Exercise brief →
Every line of the material below should be repeated exactly.

Records for the task →
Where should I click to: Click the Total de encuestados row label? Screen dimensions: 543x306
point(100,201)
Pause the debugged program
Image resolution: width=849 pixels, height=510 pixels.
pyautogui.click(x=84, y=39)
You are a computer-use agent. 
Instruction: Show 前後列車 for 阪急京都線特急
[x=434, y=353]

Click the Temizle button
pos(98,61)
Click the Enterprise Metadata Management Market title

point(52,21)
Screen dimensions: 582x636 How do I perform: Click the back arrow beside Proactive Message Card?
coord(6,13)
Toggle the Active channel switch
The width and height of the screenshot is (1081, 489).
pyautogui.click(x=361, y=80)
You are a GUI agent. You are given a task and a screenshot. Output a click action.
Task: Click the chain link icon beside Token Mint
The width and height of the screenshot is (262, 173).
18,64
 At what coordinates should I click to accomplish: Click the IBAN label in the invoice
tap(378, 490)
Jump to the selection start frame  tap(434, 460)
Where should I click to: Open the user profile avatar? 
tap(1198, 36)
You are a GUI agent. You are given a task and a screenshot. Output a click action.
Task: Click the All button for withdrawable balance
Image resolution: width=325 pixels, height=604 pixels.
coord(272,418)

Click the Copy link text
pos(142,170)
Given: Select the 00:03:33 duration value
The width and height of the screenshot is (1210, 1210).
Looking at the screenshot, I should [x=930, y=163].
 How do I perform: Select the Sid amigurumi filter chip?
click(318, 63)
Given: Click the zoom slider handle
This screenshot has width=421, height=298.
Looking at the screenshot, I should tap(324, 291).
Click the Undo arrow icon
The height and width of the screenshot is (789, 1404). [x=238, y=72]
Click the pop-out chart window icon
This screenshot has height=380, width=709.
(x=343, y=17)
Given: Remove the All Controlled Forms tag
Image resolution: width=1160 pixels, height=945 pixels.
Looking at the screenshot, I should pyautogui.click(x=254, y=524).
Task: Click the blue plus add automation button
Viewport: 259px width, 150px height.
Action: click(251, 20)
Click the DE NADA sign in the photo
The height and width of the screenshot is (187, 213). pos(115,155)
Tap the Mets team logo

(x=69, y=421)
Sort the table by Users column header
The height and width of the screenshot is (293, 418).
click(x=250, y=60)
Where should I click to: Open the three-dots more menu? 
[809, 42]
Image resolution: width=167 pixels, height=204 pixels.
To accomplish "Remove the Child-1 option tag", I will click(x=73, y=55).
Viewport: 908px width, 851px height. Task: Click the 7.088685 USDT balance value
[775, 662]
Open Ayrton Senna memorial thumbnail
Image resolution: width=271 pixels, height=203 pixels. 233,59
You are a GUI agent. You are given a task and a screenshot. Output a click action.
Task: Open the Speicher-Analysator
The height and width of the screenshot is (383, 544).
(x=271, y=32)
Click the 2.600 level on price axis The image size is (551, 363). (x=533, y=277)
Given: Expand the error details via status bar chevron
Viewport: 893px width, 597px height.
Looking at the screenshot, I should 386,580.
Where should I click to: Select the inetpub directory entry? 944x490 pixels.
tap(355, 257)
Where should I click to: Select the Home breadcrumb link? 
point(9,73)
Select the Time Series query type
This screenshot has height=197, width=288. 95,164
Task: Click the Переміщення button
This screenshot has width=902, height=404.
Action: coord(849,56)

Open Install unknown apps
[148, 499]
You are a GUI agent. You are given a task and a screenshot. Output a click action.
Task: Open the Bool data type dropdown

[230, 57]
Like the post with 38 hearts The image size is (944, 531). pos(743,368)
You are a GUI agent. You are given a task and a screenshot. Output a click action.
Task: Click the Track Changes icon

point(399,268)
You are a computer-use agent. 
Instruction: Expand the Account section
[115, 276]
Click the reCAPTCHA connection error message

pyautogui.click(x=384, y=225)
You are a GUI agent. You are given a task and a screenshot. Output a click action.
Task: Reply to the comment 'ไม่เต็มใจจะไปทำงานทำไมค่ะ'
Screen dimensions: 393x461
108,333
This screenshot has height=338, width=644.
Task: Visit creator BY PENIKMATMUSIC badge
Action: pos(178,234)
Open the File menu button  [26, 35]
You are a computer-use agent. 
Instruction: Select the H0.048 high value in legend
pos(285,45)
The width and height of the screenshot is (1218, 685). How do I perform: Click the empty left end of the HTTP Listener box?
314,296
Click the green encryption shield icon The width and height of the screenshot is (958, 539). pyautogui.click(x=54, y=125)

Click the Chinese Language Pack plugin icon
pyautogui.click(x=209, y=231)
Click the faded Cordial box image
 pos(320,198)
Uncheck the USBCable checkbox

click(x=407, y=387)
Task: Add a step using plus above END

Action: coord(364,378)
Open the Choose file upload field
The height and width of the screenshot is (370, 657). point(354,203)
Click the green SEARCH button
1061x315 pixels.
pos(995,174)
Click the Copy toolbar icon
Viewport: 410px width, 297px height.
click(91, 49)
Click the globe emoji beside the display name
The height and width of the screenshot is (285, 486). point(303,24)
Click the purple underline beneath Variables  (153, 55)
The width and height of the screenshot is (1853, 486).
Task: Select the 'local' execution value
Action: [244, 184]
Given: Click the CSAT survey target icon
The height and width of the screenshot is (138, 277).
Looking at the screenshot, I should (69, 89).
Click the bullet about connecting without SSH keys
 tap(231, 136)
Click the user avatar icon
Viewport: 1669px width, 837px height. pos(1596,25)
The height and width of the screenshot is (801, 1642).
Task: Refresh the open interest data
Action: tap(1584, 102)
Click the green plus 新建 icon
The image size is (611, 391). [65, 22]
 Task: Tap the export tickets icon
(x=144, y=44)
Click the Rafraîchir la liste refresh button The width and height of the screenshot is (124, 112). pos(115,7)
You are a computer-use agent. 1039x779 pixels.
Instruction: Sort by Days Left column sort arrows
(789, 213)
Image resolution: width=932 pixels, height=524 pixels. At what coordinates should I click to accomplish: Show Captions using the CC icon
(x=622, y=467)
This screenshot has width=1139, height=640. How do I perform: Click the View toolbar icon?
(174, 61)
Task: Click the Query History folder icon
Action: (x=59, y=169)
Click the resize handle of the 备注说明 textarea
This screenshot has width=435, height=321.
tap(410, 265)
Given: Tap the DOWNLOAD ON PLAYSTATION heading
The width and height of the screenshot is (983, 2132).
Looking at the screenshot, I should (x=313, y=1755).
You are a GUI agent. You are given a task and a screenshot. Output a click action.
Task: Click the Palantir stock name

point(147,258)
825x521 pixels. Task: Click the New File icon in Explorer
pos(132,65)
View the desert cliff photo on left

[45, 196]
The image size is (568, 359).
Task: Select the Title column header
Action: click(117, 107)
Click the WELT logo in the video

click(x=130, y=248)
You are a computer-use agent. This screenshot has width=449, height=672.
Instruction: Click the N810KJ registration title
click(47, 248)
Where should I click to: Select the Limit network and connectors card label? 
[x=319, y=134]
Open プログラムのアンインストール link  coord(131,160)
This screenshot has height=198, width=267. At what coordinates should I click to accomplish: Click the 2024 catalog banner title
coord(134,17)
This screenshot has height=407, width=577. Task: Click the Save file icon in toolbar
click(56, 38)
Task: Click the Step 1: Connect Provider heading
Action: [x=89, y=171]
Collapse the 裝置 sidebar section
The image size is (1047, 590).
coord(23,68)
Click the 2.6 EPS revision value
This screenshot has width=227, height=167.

Solved problem →
Where should I click to: Click the Total de encuestados row label? Screen dimensions: 543x306
point(100,201)
Pause the debugged program
Image resolution: width=849 pixels, height=510 pixels.
pyautogui.click(x=84, y=39)
You are a computer-use agent. 
Instruction: Show 前後列車 for 阪急京都線特急
[x=434, y=353]

Click the Temizle button
pos(98,61)
Click the Enterprise Metadata Management Market title

point(52,21)
Screen dimensions: 582x636 How do I perform: Click the back arrow beside Proactive Message Card?
coord(6,13)
Toggle the Active channel switch
The width and height of the screenshot is (1081, 489).
pyautogui.click(x=361, y=80)
You are a GUI agent. You are given a task and a screenshot. Output a click action.
Task: Click the chain link icon beside Token Mint
The width and height of the screenshot is (262, 173).
18,64
 At what coordinates should I click to accomplish: Click the IBAN label in the invoice
tap(378, 490)
Jump to the selection start frame  tap(434, 460)
Where should I click to: Open the user profile avatar? 
tap(1198, 36)
You are a GUI agent. You are given a task and a screenshot. Output a click action.
Task: Click the All button for withdrawable balance
Image resolution: width=325 pixels, height=604 pixels.
coord(272,418)

Click the Copy link text
pos(142,170)
Given: Select the 00:03:33 duration value
The width and height of the screenshot is (1210, 1210).
Looking at the screenshot, I should [x=930, y=163].
 How do I perform: Select the Sid amigurumi filter chip?
click(318, 63)
Given: Click the zoom slider handle
This screenshot has width=421, height=298.
Looking at the screenshot, I should tap(324, 291).
Click the Undo arrow icon
The height and width of the screenshot is (789, 1404). [x=238, y=72]
Click the pop-out chart window icon
This screenshot has height=380, width=709.
(x=343, y=17)
Given: Remove the All Controlled Forms tag
Image resolution: width=1160 pixels, height=945 pixels.
Looking at the screenshot, I should pyautogui.click(x=254, y=524).
Task: Click the blue plus add automation button
Viewport: 259px width, 150px height.
Action: click(251, 20)
Click the DE NADA sign in the photo
The height and width of the screenshot is (187, 213). pos(115,155)
Tap the Mets team logo

(x=69, y=421)
Sort the table by Users column header
The height and width of the screenshot is (293, 418).
click(x=250, y=60)
Where should I click to: Open the three-dots more menu? 
[809, 42]
Image resolution: width=167 pixels, height=204 pixels.
To accomplish "Remove the Child-1 option tag", I will click(x=73, y=55).
Viewport: 908px width, 851px height. Task: Click the 7.088685 USDT balance value
[775, 662]
Open Ayrton Senna memorial thumbnail
Image resolution: width=271 pixels, height=203 pixels. 233,59
You are a GUI agent. You are given a task and a screenshot. Output a click action.
Task: Open the Speicher-Analysator
The height and width of the screenshot is (383, 544).
(x=271, y=32)
Click the 2.600 level on price axis The image size is (551, 363). (x=533, y=277)
Given: Expand the error details via status bar chevron
Viewport: 893px width, 597px height.
Looking at the screenshot, I should 386,580.
Where should I click to: Select the inetpub directory entry? 944x490 pixels.
tap(355, 257)
Where should I click to: Select the Home breadcrumb link? 
point(9,73)
Select the Time Series query type
This screenshot has height=197, width=288. 95,164
Task: Click the Переміщення button
This screenshot has width=902, height=404.
Action: coord(849,56)

Open Install unknown apps
[148, 499]
You are a GUI agent. You are given a task and a screenshot. Output a click action.
Task: Open the Bool data type dropdown

[230, 57]
Like the post with 38 hearts The image size is (944, 531). pos(743,368)
You are a GUI agent. You are given a task and a screenshot. Output a click action.
Task: Click the Track Changes icon

point(399,268)
You are a computer-use agent. 
Instruction: Expand the Account section
[115, 276]
Click the reCAPTCHA connection error message

pyautogui.click(x=384, y=225)
You are a GUI agent. You are given a task and a screenshot. Output a click action.
Task: Reply to the comment 'ไม่เต็มใจจะไปทำงานทำไมค่ะ'
Screen dimensions: 393x461
108,333
This screenshot has height=338, width=644.
Task: Visit creator BY PENIKMATMUSIC badge
Action: pos(178,234)
Open the File menu button  [26, 35]
You are a computer-use agent. 
Instruction: Select the H0.048 high value in legend
pos(285,45)
The width and height of the screenshot is (1218, 685). How do I perform: Click the empty left end of the HTTP Listener box?
314,296
Click the green encryption shield icon The width and height of the screenshot is (958, 539). pyautogui.click(x=54, y=125)

Click the Chinese Language Pack plugin icon
pyautogui.click(x=209, y=231)
Click the faded Cordial box image
 pos(320,198)
Uncheck the USBCable checkbox

click(x=407, y=387)
Task: Add a step using plus above END

Action: coord(364,378)
Open the Choose file upload field
The height and width of the screenshot is (370, 657). point(354,203)
Click the green SEARCH button
1061x315 pixels.
pos(995,174)
Click the Copy toolbar icon
Viewport: 410px width, 297px height.
click(91, 49)
Click the globe emoji beside the display name
The height and width of the screenshot is (285, 486). point(303,24)
Click the purple underline beneath Variables  (153, 55)
The width and height of the screenshot is (1853, 486).
Task: Select the 'local' execution value
Action: [244, 184]
Given: Click the CSAT survey target icon
The height and width of the screenshot is (138, 277).
Looking at the screenshot, I should (69, 89).
Click the bullet about connecting without SSH keys
 tap(231, 136)
Click the user avatar icon
Viewport: 1669px width, 837px height. pos(1596,25)
The height and width of the screenshot is (801, 1642).
Task: Refresh the open interest data
Action: tap(1584, 102)
Click the green plus 新建 icon
The image size is (611, 391). [65, 22]
 Task: Tap the export tickets icon
(x=144, y=44)
Click the Rafraîchir la liste refresh button The width and height of the screenshot is (124, 112). pos(115,7)
You are a computer-use agent. 1039x779 pixels.
Instruction: Sort by Days Left column sort arrows
(789, 213)
Image resolution: width=932 pixels, height=524 pixels. At what coordinates should I click to accomplish: Show Captions using the CC icon
(x=622, y=467)
This screenshot has width=1139, height=640. How do I perform: Click the View toolbar icon?
(174, 61)
Task: Click the Query History folder icon
Action: (x=59, y=169)
Click the resize handle of the 备注说明 textarea
This screenshot has width=435, height=321.
tap(410, 265)
Given: Tap the DOWNLOAD ON PLAYSTATION heading
The width and height of the screenshot is (983, 2132).
Looking at the screenshot, I should (x=313, y=1755).
You are a GUI agent. You are given a task and a screenshot. Output a click action.
Task: Click the Palantir stock name

point(147,258)
825x521 pixels. Task: Click the New File icon in Explorer
pos(132,65)
View the desert cliff photo on left

[45, 196]
The image size is (568, 359).
Task: Select the Title column header
Action: click(117, 107)
Click the WELT logo in the video

click(x=130, y=248)
You are a computer-use agent. This screenshot has width=449, height=672.
Instruction: Click the N810KJ registration title
click(47, 248)
Where should I click to: Select the Limit network and connectors card label? 
[x=319, y=134]
Open プログラムのアンインストール link  coord(131,160)
This screenshot has height=198, width=267. At what coordinates should I click to accomplish: Click the 2024 catalog banner title
coord(134,17)
This screenshot has height=407, width=577. Task: Click the Save file icon in toolbar
click(56, 38)
Task: Click the Step 1: Connect Provider heading
Action: [x=89, y=171]
Collapse the 裝置 sidebar section
The image size is (1047, 590).
coord(23,68)
Click the 2.6 EPS revision value
This screenshot has width=227, height=167.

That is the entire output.